Historic oak tree in Maryland leaves deep roots


WYE MILLS, Md. – A massive 460-year old oak tree – the oldest white oak in the United States – toppled during severe storms and high winds June 6.

The fate of the Wye Oak on Maryland’s Eastern Shore was inevitable due to its age and gradual decline. By the end of the 20th century, its massive core was hollow.

Nature determined the big tree’s course. Wind was the single, most important threat to its life, as evidenced by the scars on the tree by the sudden loss of several limbs in this century.

Since 1939, the tree has been the centerpiece of the Wye Oak State Park, four acres that protect the tree’s nearly half-acre spread. Recent measurements placed the Wye Oak at over 31 feet around and 96 feet tall.

Preserving legacy. After the storm, Maryland Gov. Parris N. Glendening initiated a coordinated effort to salvage and preserve what remains of the tree.

Staffers from the Maryland Departments of natural resources, transportation and agriculture went to the scene to collect bud wood to attempt to clone the tree, and collected leaves, stems and wood.

The tree was cut into sections and transported by trailer to a storage facility where all the parts will be saved until the state decides what to do with the resources.

Welcomed settlers. The Wye Oak predated the European settlement of Maryland’s Eastern Shore.

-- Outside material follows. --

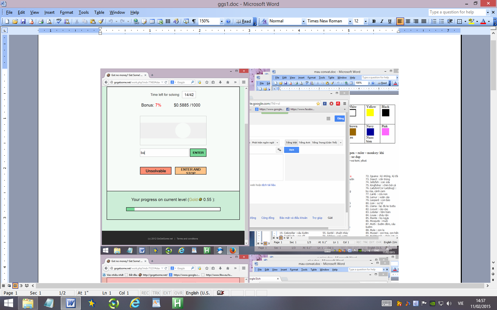Open the Normal style dropdown
Viewport: 497px width, 310px height.
click(x=303, y=21)
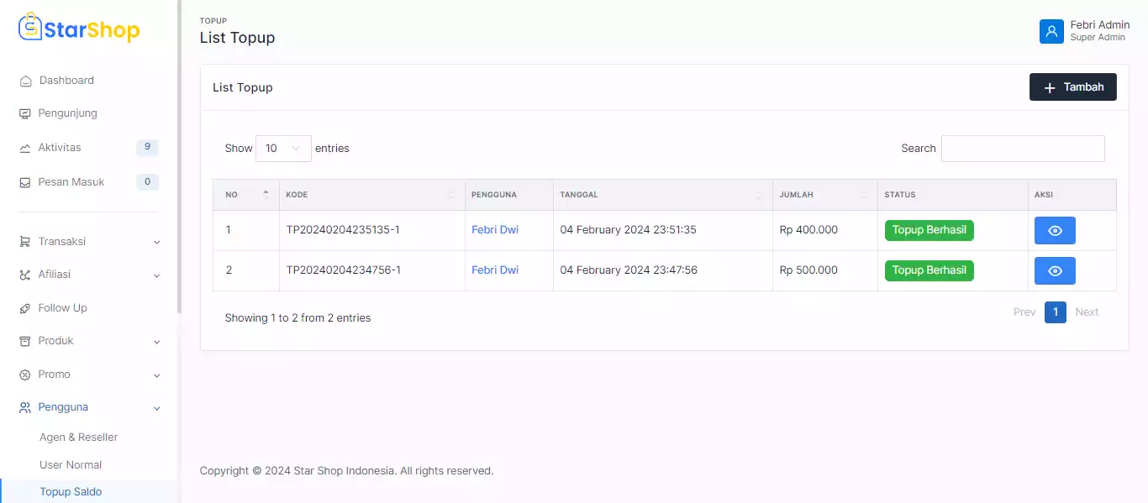
Task: Open the Show entries count dropdown
Action: point(283,149)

The oldest white oak in the United States stood for more than 450 years near Easton, Md.

In the village of Wye Mills, the oak was a noted landmark in the 1800s, but not one that was given any particular protection. Local residents and travelers along the road from Oxford, Md., on the Chesapeake Bay to Philadelphia, supposedly tied their horses under the tree. One explanation for the gnarled roots and “knees” at the tree’s base was scarring caused by the pawing of the animals’ hooves.

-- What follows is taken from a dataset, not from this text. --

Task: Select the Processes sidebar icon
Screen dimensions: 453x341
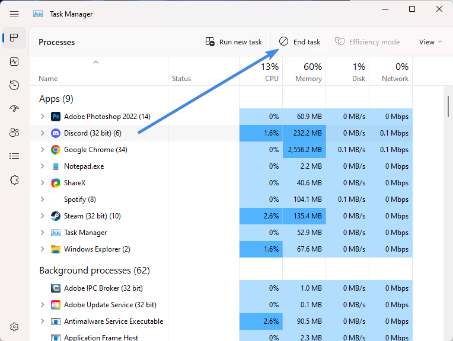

Fame branches out. In 1909, the then gigantic tree was first officially distinguished for its size. Maryland’s first state forester, Fred Besley, along with C. Howard Lloyd, a descendant of Richard Bennett who owned the land from 1705 until 1797, measured and photographed the tree.

Ten years later, the American Forestry magazine honored the Wye in its Tree Hall of Fame and launched what would later become a national search for Big Tree Champions. The Wye Oak still holds the title of largest white oak in the United States. It is one of only two trees to remain national champions since the American Forestry Association began its contest in 1940.

In his 1919 article, H. S. Clopper recounted an interesting story about the famous tree. The lowest, and largest, of the tree’s branches was trimmed in the 19th century to keep the road that passed under it clear. The scar from this huge limb can clearly be seen in 20th century photographs of the oak.

A pool of water, thought to be from a small spring, was found at the base of the tree. When the tree was trimmed, it was discovered that this “spring” was actually created by rainwater collected on the leaves and running down the bark of the oak. Thus the oak had created is own reservoir, which watered it even in the driest times.

Tourist attraction. By 1921, the oak had become something of a tourist attraction, with its own descriptive plaque. It was in private hands from an initial land grant in 1665 until 1939 when recognition of the unique status of the tree led the State of Maryland to purchase the few acres around it to create the Wye Oak State Park.

Until its destruction by a violent thunderstorm June 6, 2002, the oak was one of two remaining national champion trees from the American Forestry Association’s original 1940 selection.

Preserved through cloning. Its historical and horticultural importance was underscored by the successful efforts of Frank Gouin, professor emeritus of horticulture, University of Maryland to clone the oak.

Not only was its age and size notable in themselves, but the tree demonstrated an unusual resistance to oak wilt fungus and gypsy moths. The replication of the oak’s genes by grafting buds from the tree onto seedlings from its own acorns perpetuates those characteristics as well.

A Wye Oak cloning project has been under way since 2000, and there are currently at least 20 Wye Oak clones growing at the state forest nursery in Preston, Md.

The first two Wye Oak clones were planted at George Washington’s Mount Vernon April 26, 2002 – just in time. No other Wye Oak clones exist.

Prior to the success of Gouin’s efforts to clone the Wye Oak, seedlings from the oak’s acorns were planted in other locations.